Figure 11: Learning Curves with Different Steps per Rating
Computation time is proportional to the number of queries selected. In table 1, the running time is inversely proportional to number of steps per rating. Therefore, it is important to choose the optimal number of queries to maximize efficiency while maintaining a favorable balance between computational time and accuracy score.
Table 1. Computational Time for Different Steps Per Rating
Supervised Learning
Supervised learning in deep learning frameworks must be trained on a large amount of labeled data. The results shown in Figure 12 are based on 2000 labelled examples. The learning curve depicts the outcome of 2000 examples chosen randomly from the labeled set and demonstrates fluctuations, which confirms that more labeled data should be fed into the model to build a robust classifier.
Additionally, if I am to assume that only 50 examples are labeled and that I trained the model using those examples, as I did in the active learning process described above, I will achieve an accuracy score of approximately 45%. So, if we allow the learning algorithm to choose the data from which to learn, it can outperform supervised learning.
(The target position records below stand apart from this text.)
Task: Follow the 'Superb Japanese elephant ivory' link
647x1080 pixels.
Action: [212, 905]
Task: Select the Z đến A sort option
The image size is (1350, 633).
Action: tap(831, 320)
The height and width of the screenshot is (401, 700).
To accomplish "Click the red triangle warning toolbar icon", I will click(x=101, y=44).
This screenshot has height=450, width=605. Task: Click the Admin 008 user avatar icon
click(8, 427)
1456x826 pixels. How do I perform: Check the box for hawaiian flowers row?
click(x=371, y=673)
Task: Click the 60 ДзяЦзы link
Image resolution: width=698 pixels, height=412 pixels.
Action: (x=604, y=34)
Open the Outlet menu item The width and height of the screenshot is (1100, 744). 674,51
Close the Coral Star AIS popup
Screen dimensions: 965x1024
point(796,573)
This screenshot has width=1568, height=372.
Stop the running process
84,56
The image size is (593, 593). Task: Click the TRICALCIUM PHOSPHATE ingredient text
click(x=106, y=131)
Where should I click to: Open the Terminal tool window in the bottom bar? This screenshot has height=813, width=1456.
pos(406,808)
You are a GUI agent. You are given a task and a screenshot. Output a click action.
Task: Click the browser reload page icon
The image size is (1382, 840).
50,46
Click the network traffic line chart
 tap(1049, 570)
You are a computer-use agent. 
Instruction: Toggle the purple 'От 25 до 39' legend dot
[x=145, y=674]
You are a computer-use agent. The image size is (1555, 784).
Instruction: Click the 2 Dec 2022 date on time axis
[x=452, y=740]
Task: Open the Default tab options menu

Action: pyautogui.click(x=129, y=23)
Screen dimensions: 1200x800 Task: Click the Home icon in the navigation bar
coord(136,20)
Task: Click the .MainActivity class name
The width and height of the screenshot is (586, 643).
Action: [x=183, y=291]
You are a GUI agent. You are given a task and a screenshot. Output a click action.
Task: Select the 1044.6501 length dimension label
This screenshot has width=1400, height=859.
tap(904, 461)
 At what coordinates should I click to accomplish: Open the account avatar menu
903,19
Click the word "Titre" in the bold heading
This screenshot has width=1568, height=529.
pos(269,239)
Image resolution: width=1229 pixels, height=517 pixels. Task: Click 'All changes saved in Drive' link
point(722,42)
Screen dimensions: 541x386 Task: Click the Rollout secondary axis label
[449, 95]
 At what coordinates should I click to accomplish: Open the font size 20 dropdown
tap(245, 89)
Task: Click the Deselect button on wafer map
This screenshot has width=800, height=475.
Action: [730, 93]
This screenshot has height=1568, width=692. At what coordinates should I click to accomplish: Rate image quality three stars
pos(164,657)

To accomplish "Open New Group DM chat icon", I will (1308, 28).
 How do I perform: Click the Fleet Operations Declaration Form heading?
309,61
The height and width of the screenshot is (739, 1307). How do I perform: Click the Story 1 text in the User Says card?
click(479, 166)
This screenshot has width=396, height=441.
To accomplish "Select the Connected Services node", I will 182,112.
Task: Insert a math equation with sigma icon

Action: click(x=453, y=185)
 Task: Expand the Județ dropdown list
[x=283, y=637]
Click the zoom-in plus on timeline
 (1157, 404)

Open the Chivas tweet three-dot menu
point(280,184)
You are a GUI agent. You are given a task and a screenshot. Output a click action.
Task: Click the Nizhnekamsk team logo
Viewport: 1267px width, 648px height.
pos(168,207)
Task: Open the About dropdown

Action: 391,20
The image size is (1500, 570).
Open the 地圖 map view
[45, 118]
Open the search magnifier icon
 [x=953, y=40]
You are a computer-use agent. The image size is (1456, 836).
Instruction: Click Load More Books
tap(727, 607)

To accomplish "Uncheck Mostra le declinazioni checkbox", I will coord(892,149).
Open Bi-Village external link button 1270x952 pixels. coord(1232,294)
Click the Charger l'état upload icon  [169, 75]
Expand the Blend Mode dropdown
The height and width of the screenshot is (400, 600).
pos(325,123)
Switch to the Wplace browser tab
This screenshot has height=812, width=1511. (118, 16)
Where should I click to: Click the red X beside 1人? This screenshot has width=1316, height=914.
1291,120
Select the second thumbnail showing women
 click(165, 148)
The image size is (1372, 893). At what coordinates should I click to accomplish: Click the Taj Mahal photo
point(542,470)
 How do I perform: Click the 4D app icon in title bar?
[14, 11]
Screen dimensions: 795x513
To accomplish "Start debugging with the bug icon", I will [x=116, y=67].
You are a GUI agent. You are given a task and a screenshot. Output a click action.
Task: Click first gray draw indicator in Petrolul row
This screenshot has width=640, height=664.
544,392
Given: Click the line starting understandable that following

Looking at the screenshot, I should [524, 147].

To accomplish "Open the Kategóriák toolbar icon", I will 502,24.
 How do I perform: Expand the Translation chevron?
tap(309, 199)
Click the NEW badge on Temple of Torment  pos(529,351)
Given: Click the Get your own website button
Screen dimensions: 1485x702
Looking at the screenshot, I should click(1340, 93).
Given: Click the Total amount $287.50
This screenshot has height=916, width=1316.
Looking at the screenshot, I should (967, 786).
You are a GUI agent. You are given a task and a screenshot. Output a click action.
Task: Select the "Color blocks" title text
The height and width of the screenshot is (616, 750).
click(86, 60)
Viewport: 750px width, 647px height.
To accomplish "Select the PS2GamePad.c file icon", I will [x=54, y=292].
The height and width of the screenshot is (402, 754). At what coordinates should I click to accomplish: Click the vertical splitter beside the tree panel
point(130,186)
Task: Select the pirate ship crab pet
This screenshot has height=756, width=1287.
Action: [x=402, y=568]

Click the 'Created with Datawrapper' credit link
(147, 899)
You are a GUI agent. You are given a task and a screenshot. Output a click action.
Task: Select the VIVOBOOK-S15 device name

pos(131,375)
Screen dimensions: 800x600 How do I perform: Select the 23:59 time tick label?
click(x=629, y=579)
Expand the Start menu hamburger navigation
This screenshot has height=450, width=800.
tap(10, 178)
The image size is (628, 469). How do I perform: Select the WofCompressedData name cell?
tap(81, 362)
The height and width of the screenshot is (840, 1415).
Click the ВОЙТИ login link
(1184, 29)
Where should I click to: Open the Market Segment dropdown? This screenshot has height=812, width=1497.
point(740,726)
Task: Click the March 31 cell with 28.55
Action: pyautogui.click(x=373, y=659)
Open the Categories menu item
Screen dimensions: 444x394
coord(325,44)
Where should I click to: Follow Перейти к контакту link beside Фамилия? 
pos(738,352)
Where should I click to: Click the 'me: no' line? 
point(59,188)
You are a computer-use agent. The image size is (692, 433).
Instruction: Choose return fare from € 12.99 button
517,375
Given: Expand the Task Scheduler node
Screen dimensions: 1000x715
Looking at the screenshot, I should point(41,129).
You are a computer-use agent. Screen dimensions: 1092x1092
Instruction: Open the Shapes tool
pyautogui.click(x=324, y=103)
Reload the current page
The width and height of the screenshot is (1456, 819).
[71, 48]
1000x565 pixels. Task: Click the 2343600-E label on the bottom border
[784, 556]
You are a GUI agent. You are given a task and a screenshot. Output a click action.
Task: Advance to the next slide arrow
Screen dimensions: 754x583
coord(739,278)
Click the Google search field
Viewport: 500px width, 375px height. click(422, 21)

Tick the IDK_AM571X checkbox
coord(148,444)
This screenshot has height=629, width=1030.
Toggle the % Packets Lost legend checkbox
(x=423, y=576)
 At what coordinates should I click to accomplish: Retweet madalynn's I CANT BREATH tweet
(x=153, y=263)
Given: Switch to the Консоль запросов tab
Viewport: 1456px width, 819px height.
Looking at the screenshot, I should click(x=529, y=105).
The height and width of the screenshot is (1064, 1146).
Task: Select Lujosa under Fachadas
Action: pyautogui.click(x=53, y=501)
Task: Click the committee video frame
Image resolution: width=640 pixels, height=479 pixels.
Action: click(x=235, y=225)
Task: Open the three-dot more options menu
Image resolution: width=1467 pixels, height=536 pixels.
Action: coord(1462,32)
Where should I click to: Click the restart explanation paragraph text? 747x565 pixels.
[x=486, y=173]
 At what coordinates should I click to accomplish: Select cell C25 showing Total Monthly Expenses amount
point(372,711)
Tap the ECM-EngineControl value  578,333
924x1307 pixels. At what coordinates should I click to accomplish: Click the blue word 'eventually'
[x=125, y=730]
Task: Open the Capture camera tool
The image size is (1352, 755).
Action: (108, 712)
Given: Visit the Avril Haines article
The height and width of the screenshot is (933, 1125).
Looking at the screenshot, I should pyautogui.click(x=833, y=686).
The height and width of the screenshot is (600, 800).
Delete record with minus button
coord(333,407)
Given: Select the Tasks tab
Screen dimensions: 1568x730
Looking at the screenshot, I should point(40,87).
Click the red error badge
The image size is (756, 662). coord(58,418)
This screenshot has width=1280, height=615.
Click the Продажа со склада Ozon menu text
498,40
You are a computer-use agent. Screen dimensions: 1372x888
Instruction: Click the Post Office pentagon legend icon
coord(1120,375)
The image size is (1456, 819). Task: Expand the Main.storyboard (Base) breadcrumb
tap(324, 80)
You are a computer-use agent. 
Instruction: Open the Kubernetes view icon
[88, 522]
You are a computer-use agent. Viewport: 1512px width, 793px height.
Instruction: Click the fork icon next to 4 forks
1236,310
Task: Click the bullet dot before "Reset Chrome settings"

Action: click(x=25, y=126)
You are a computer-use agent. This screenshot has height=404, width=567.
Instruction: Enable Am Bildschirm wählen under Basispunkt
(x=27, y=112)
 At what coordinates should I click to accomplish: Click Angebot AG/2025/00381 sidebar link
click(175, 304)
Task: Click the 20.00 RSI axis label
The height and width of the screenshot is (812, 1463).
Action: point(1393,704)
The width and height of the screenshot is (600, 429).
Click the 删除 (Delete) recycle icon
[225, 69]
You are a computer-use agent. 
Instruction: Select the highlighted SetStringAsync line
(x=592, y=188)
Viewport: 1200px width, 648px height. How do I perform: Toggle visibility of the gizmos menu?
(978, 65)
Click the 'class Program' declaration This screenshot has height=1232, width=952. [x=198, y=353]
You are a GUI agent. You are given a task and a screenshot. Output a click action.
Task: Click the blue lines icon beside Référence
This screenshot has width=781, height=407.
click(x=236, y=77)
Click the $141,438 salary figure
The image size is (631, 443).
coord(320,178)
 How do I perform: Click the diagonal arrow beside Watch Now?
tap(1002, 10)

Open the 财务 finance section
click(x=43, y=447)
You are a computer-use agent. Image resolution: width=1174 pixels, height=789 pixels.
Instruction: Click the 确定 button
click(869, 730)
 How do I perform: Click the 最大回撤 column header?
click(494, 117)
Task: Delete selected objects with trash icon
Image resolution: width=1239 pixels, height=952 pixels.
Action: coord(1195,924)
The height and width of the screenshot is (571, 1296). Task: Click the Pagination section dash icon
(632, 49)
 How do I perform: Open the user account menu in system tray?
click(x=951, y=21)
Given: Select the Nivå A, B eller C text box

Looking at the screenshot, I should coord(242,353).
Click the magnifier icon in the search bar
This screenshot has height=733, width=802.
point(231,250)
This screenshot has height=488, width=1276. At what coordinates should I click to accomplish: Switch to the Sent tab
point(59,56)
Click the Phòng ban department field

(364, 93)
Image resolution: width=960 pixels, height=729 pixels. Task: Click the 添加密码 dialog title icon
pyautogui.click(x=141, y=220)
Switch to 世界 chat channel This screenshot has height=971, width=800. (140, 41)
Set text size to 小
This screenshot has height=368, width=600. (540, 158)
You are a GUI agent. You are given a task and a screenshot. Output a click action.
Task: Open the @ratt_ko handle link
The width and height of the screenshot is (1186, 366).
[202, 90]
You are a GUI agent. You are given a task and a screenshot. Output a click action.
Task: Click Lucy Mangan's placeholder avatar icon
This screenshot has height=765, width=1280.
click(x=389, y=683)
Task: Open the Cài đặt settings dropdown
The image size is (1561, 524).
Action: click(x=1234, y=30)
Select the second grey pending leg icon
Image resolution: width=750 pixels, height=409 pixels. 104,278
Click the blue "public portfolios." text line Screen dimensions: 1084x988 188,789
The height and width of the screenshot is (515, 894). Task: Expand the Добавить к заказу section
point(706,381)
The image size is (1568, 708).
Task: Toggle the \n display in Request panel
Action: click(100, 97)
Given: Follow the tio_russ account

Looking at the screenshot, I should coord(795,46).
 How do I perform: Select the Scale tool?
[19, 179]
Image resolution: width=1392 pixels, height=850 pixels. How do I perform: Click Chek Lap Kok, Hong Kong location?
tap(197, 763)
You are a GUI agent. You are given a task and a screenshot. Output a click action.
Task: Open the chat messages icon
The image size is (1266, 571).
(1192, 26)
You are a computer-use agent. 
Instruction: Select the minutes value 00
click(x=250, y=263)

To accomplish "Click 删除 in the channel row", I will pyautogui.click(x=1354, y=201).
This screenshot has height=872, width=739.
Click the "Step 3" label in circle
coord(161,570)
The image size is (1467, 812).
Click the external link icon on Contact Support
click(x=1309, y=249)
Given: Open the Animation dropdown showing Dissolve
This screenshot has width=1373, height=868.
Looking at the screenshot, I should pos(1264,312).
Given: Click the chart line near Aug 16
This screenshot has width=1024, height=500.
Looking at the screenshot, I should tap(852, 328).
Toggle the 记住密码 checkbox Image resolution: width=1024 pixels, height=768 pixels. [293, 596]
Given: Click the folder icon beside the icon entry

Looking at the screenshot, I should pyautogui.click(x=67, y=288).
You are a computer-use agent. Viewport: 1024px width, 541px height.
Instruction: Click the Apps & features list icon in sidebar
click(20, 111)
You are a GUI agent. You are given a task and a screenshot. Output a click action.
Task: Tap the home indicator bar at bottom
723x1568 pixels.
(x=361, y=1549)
Figure 12: Supervised learning Curve
Conclusion
I can conclude that data efficiency can be achieved in deep learning through active learning, and active learning can overcome the labeling bottleneck by reducing the number of labeled data required to train a classifier. In this project, the method that worked best when dealing with high dimensional data was the graph-based approach. This method achieved higher accuracy levels than other strategies by sampling more informative instances than other active learning methods.
Active learning can be implemented to address real-world problems where labeling instances is costly and time-consuming. Currently, budget restrictions and economic factors are the main stopping criteria for labeling, and different examples have different labeling costs. However, as further research is conducted with regards to the potential applications of active learning, an increase in the use such methods may be seen.